══ Information shown ══
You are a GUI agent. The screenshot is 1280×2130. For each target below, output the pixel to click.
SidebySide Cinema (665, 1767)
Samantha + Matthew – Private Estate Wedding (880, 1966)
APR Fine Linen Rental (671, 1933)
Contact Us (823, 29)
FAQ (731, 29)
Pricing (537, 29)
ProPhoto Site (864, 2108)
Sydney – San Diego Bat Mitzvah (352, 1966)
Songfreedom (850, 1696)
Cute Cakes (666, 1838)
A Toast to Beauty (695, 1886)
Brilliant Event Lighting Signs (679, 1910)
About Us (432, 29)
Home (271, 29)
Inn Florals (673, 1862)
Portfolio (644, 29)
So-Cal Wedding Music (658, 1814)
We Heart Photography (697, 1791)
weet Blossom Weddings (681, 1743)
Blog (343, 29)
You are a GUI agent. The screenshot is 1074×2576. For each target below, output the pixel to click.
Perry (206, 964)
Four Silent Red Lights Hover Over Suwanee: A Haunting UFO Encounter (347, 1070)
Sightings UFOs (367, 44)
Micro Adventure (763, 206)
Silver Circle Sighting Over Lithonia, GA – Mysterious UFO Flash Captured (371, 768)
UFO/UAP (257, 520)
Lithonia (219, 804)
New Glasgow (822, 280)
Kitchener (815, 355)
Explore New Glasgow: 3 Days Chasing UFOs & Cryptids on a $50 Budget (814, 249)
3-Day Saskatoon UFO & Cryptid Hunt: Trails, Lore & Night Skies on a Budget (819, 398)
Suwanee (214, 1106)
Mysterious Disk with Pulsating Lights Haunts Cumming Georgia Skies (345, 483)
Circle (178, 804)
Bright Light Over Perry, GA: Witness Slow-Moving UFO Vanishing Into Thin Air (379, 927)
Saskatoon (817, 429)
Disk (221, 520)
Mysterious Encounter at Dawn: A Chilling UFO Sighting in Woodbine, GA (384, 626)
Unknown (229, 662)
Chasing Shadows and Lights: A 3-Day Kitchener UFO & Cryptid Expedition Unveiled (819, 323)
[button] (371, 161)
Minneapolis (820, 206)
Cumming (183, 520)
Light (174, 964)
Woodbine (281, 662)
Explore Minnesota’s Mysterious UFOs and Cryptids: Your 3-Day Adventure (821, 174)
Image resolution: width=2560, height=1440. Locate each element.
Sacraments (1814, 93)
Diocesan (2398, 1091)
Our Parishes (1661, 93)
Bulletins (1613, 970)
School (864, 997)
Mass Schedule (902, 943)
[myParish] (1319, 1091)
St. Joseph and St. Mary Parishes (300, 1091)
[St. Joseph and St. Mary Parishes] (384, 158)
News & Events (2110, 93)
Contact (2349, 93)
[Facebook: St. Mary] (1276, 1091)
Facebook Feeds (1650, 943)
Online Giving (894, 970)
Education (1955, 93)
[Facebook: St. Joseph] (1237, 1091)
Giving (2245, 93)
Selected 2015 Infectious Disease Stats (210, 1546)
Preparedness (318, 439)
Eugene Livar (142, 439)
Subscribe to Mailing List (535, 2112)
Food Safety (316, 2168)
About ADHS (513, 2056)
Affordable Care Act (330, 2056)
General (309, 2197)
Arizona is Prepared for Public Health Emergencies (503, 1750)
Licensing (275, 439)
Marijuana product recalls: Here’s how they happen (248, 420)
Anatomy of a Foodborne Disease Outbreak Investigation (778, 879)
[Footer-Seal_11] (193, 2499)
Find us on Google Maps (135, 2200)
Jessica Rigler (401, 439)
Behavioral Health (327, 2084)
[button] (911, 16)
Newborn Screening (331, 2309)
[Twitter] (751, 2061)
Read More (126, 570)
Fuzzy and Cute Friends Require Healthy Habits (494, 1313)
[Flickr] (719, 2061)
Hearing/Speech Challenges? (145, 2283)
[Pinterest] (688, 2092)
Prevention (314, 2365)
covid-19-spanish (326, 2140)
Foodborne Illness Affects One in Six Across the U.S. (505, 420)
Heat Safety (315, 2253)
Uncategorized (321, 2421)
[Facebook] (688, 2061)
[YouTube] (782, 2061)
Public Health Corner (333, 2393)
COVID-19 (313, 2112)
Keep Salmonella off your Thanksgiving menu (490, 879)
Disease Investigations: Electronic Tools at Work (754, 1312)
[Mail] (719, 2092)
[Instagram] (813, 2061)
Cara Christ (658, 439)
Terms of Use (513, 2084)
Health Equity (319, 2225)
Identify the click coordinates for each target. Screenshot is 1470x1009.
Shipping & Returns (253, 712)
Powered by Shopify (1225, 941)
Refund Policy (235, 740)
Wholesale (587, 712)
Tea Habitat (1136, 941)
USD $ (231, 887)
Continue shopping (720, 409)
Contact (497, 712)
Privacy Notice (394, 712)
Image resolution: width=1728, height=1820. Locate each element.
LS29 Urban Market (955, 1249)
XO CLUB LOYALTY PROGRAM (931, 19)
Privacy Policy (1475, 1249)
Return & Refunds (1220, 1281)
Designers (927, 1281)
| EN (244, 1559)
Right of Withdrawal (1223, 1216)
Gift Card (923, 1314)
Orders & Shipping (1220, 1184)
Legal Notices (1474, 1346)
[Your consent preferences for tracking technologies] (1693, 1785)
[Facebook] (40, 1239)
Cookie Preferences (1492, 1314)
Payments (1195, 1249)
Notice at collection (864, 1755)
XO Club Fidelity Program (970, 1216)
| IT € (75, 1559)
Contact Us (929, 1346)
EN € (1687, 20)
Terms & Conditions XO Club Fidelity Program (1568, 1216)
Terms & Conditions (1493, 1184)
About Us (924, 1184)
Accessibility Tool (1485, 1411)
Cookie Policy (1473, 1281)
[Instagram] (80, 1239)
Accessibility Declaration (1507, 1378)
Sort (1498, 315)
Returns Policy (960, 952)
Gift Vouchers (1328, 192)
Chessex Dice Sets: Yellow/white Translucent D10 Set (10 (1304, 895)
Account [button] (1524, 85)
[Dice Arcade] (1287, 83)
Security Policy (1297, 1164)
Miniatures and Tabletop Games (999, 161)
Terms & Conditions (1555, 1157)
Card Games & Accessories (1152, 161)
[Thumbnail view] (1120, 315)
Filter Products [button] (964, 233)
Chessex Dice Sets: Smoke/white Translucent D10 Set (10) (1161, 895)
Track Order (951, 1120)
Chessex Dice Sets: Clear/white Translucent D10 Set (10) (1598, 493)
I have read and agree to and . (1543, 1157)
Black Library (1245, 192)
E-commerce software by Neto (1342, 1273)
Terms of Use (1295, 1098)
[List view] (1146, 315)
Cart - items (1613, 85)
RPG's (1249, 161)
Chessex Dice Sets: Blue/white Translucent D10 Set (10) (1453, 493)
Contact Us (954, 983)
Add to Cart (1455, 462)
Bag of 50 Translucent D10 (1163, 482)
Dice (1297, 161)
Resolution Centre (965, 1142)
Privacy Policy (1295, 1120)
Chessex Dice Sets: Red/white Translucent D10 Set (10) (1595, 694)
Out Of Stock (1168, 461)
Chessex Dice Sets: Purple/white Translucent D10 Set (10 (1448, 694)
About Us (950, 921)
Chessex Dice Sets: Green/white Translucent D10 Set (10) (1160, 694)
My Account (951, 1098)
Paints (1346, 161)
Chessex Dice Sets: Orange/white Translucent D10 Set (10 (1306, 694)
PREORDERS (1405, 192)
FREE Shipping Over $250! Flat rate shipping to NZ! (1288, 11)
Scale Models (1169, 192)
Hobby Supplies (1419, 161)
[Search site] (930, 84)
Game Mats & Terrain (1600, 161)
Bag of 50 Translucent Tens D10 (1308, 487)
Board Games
═══
**The task:** Which lines of the records above contain the word "Cryptids"? Report each one in full.

**Solution to this exercise:**
Explore New Glasgow: 3 Days Chasing UFOs & Cryptids on a $50 Budget (814, 249)
Explore Minnesota’s Mysterious UFOs and Cryptids: Your 3-Day Adventure (821, 174)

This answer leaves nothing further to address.